**Tâches à réaliser**
(a) Dites si chacune des affirmations suivantes concorde avec l’extrait sur la violence en milieu de travail : (i) la personnalité de type A se définit par quatre caractéristiques ; (ii) il existe un profil type d’agresseur en milieu de travail ; (iii) le type de personnalité B est le plus commun. Pour chacune, répondez par oui ou non et citez tels quels les mots du texte qui tranchent.
(b) Répondez brièvement à ces questions sur l’extrait sur la violence en milieu de travail :
(i) Quels sont les deux éléments importants que comporte le troisième facteur de la théorie des opportunités ?
(ii) À quoi les personnes ayant un style d’attribution négatif attribuent-elles leurs succès ?
(iii) Quelles émotions violentes sont données en exemple à propos du faible contrôle de soi ?
(c) Poursuivez l’extrait sur la violence en milieu de travail à partir de sa dernière phrase.

------ Texte extrait ------

Ainsi, il faut comprendre que le rôle des autorités est primordial en matière de réduction des opportunités. Les mesures de préventions ne se limitent pas qu’à appliquer son pouvoir d’autorité, mais aussi à mobiliser, faire preuve d’exemplarité, être disponible et accessible, ainsi qu’à communiquer clairement les attentes.

Agir sur les motivations

Le troisième facteur dans la théorie des opportunités fait référence au délinquant motivé à commettre un délit. Ce facteur comporte donc deux éléments importants :

  1. Le délinquant;
  2. La motivation.

D’abord, il faut savoir qu’il n’existe pas de profil type d’agresseur et de harceleur en milieu de travail. Cependant, des déterminants individuels de la violence en milieu de travail existent bel et bien. Des études ont permis d’en repérer certains, qui doivent toutefois être considérés avec prudence, puisqu’ils doivent être appréciés dans leur contexte. Voici trois déterminants individuels qui se dégagent de la littérature.

  1. Personnalité de type A. La personnalité de type A se définit par trois caractéristiques : la compétitivité, le sentiment d’urgence et l’hostilité. Ces trois facettes se manifesteraient principalement dans des situations de stress, d’exigences et de défis. Ce type de personnalité a été mis en relation avec l’agression en milieu de travail. Les personnes de type A agresseraient plus fréquemment des personnes de type B. Le type de personnalité B est le plus commun et est reconnu pour son calme, sa docilité, sa socialité et sa sensibilité interpersonnelle.
  2. Style d’attribution négatif. Une attribution est une inférence qui cherche à déterminer les causes d’un événement. Les personnes ayant un style d’attribution négatif tendent à attribuer leurs échecs à des causes externes à elles (ex. : le contexte) et leurs succès à des causes internes (ex. : compétences). La littérature suggère que ces personnes réagiraient agressivement à la frustration en milieu de travail et qu’elles agresseraient plus souvent que les personnes ayant un style d’attribution positif.
  3. Faible contrôle de soi. Les personnes dotées d’un faible contrôle de soi tendraient à faire preuve d’impulsivité lorsque des émotions intenses sont ressenties. Lors d’émotions violentes, comme la colère, le mépris, la haine, les gestes posés peuvent être tout aussi intenses et spontanés, puisque la personne peine à prendre le recul nécessaire pour contenir et gérer sainement ses émotions. Ainsi, des paroles, des conduites et des comportements hostiles et vexants peuvent être portés par la personne.

Comme il le ferait pour la cible potentielle de harcèlement, le gestionnaire devrait tenter de repérer ses employés qui possèdent des caractéristiques similaires à celles des harceleurs. Ils seront ainsi à même de les accompagner et les aider à se développer, pour qu’ils évitent de tomber dans leur propre piège.

------ Données recueillies ------

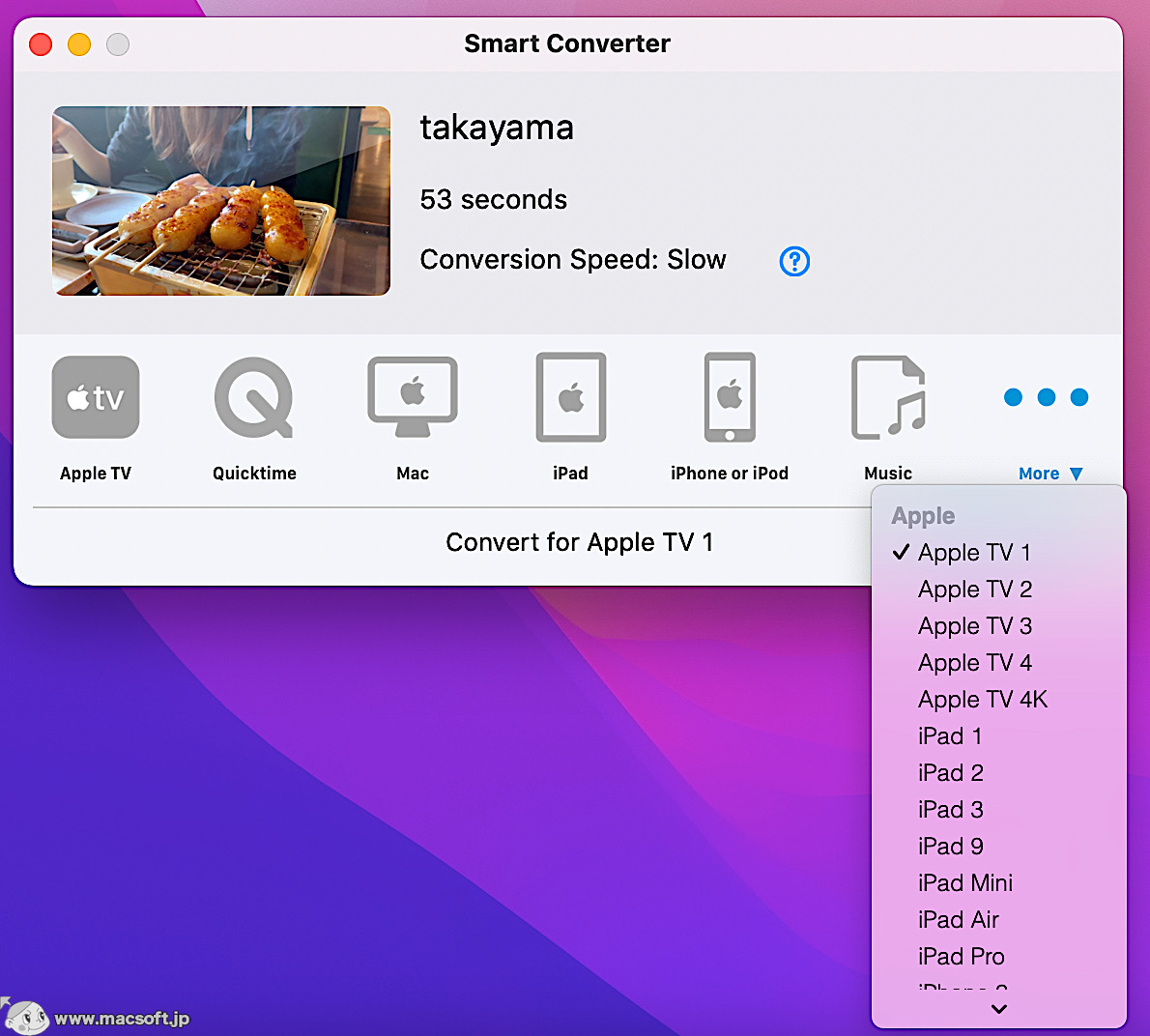Viewport: 1150px width, 1036px height.
Task: Choose iPad 9 menu entry
Action: point(950,846)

------

**Réponses à l’exercice**
(a)
(i) Non : « La personnalité de type A se définit par trois caractéristiques : la compétitivité, le sentiment d’urgence et l’hostilité. »
(ii) Non : « il n’existe pas de profil type d’agresseur et de harceleur en milieu de travail »
(iii) Oui : « Le type de personnalité B est le plus commun »

(b)
(i) Le délinquant et la motivation.
(ii) À des causes internes, par exemple les compétences.
(iii) La colère, le mépris et la haine.

(c)
Concernant le deuxième élément de ce facteur, soit la motivation, le harceleur doit avoir une motivation à poser des comportements de harcèlement, une raison qui le pousse à agir de la sorte. Ces motivations peuvent être nombreuses, propres à chaque individu. Toutefois, certains sujets de motivation paraissent plus fréquents et méritent d’être surveillés.

  1. Sentiment d’injustice organisationnelle. Les salariés qui considèrent être victimes d’injustice au travail peuvent ressentir un stress important, une détresse psychologique et de vives émotions négatives telles que la colère. L’injustice n’a pas à être démontrée. L’accent est plutôt mis sur l’expérience personnelle qui porte le salarié à percevoir et ressentir une injustice. L’injustice perçue peut être au niveau des avantages reçus, des informations communiquées, des procédures de prises de décisions, de la qualité des interactions, etc. Un salarié qui se sent injustement traité peut être motivé à poser des gestes qui, à ses yeux, soulagent son injustice. Par exemple, il pourrait discréditer la personne qui a obtenu une promotion, alors qu’il considère être plus compétent que cette dernière. Ou encore, il pourrait ridiculiser le collègue dont les suggestions sont souvent retenues, alors que lui-même ne se sent pas écouté lors des rencontres d’équipe.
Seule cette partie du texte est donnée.